The International Journal of Transitional Justice invites submissions for its 2015 special issue entitled ‘Transitional justice: Does it have a future?' to be guest edited by Dean Makau Mutua.*

It has been more than a quarter of a century since transitional justice burst onto the global stage. Over the years it has come to be billed as a panacea for addressing deeply embedded social and political dysfunction after periods of mass repression and violence. Many theorists and policy makers have argued that it is a key bridge to sustainable peace, democracy and human rights. But the historical record is not clear about a direct causal relationship between transitional justice mechanisms and specific outcomes in postconflict societies. In some cases, truth commissions, criminal prosecutions and other transitional justice interventions appear to have given society a chance at a new and hopeful beginning. In others, conflicts have either re-emerged or been exacerbated. Which begs the question, is transitional justice the appropriate vehicle for achieving these goals? If it does not always lead to positive outcomes, why not? Are there conceptual problems and theoretical deficiencies in how we make sense of justice and transitions that account for the failures? Or is it the translation of transitional justice norms into practice that is wanting?

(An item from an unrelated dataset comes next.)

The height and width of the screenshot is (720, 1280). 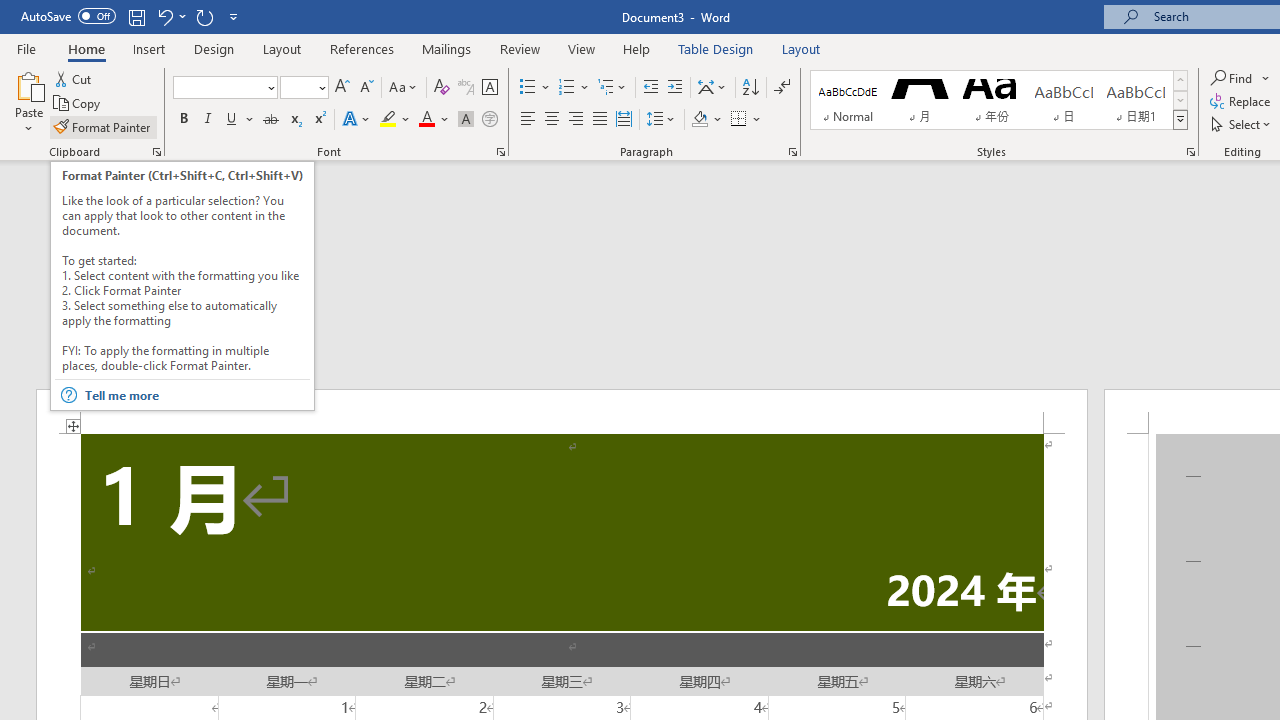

The big question the 2015 special issue seeks to explore is this: Does transitional justice have a future, given its mixed record? This issue brings together scholars and actors engaged in the field of transitional justice to focus on the meaning of the concept, how its application has evolved and whether it is sustainable as theory and praxis.

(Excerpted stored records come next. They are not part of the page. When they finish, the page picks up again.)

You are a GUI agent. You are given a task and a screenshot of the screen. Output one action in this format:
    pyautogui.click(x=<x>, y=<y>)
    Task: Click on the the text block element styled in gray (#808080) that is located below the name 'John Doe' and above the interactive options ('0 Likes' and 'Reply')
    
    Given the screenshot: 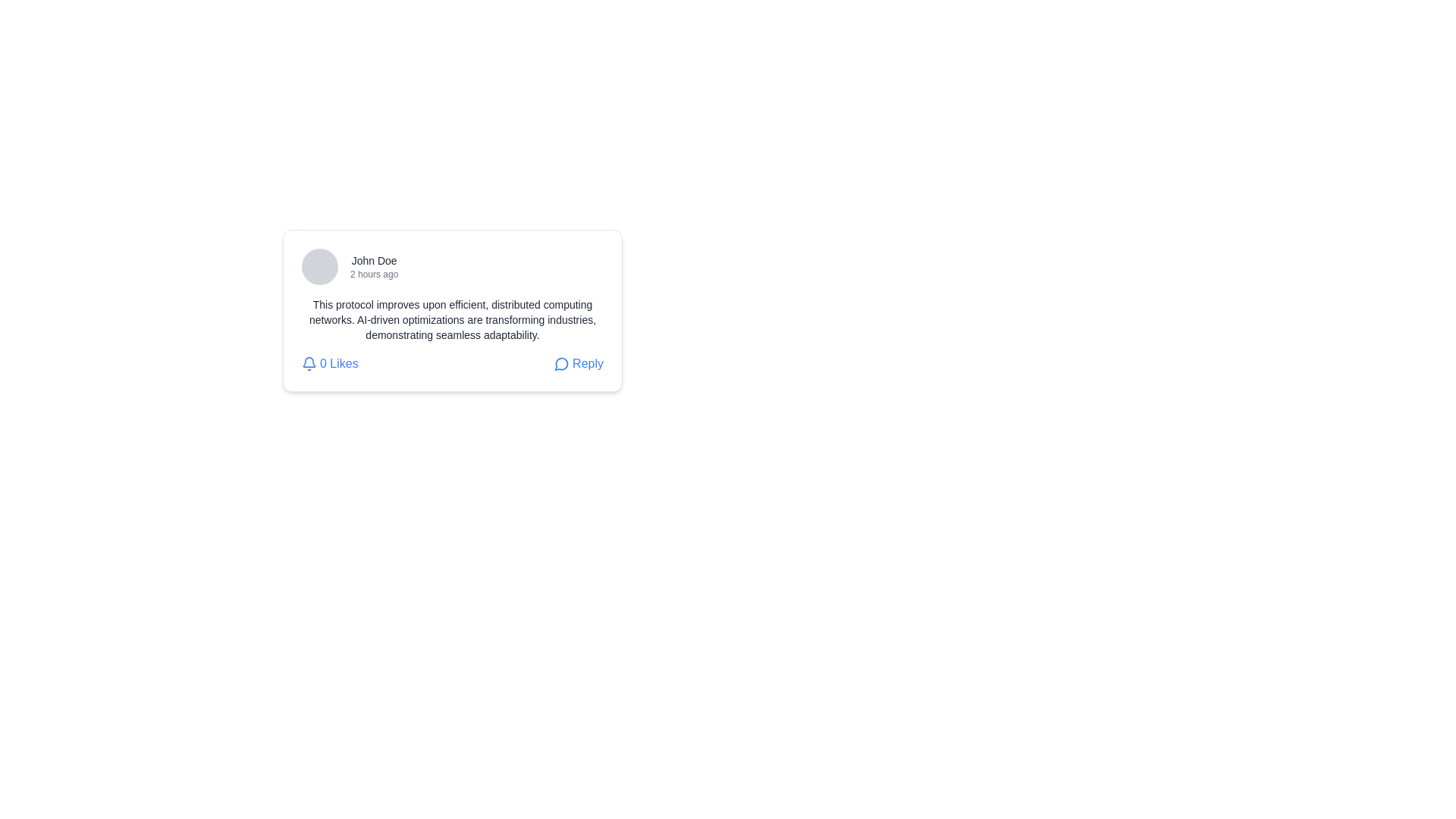 What is the action you would take?
    pyautogui.click(x=451, y=318)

Some of the key questions to explore include:

  • How defined is the concept of transitional justice?
  • What exactly does it entail and what does it seek to achieve?
  • Are political democracy, the rule of law and human rights – the pivots of liberalism – the desired end results implicit in transitional justice approaches? If so, why should liberalism be the germ of the new postconflict society?
  • If transitional justice promotes liberalism, who gains and who loses if it succeeds?
  • How would liberalism address deeply rooted cultural, colonial and ethnic rivalries and inequities?
  • If transitional justice promotes liberalism, who gains and who loses if it succeeds?
  • How would liberalism address deeply rooted cultural, colonial and ethnic rivalries and inequities?
  • Would structures of deep inequity be vanquished by these norms? Or does this conception of transitional justice exacerbate conflicts as it seeks to transform societies?
  • Who pays for transformation?
  • What about market forces and norms – do they fuel or contain conflict?
  • If existing transitional justice concepts are inadequate to recover, or reclaim, societies sickened by violence and repression, are there alternatives?
  • If so, how do those alternatives compare with present conceptualizations of transitional justice?
  • Should the term ‘transitional justice’ itself be discarded?

This special issue will openly tackle these questions through both new and established voices, with a particular emphasis on thinkers and actors from the global South. It seeks contributions that are unbounded by existing thinking. The idea is to advance the debate on transitional justice by re-examining core assumptions and plowing new intellectual ground.

*Professor Mutua is Dean, Distinguished Professor and the Floyd H. & Hilda L. Hurst Faculty Scholar at Buffalo Law School, State University of New York. Previously, he was the Associate Director at the Harvard Law School Human Rights Program and the Director of the Africa Project at the Lawyers Committee for Human Rights. He was appointed by the Government of Kenya as Chairman of the Task Force on the Establishment of a Truth, Justice and Reconciliation Commission, which recommended a truth commission for Kenya. He serves as the Chairman of the Kenya National Human Rights Commission.

The deadline for submissions is 1 July 2014.

Papers should be submitted online from the IJTJ webpage.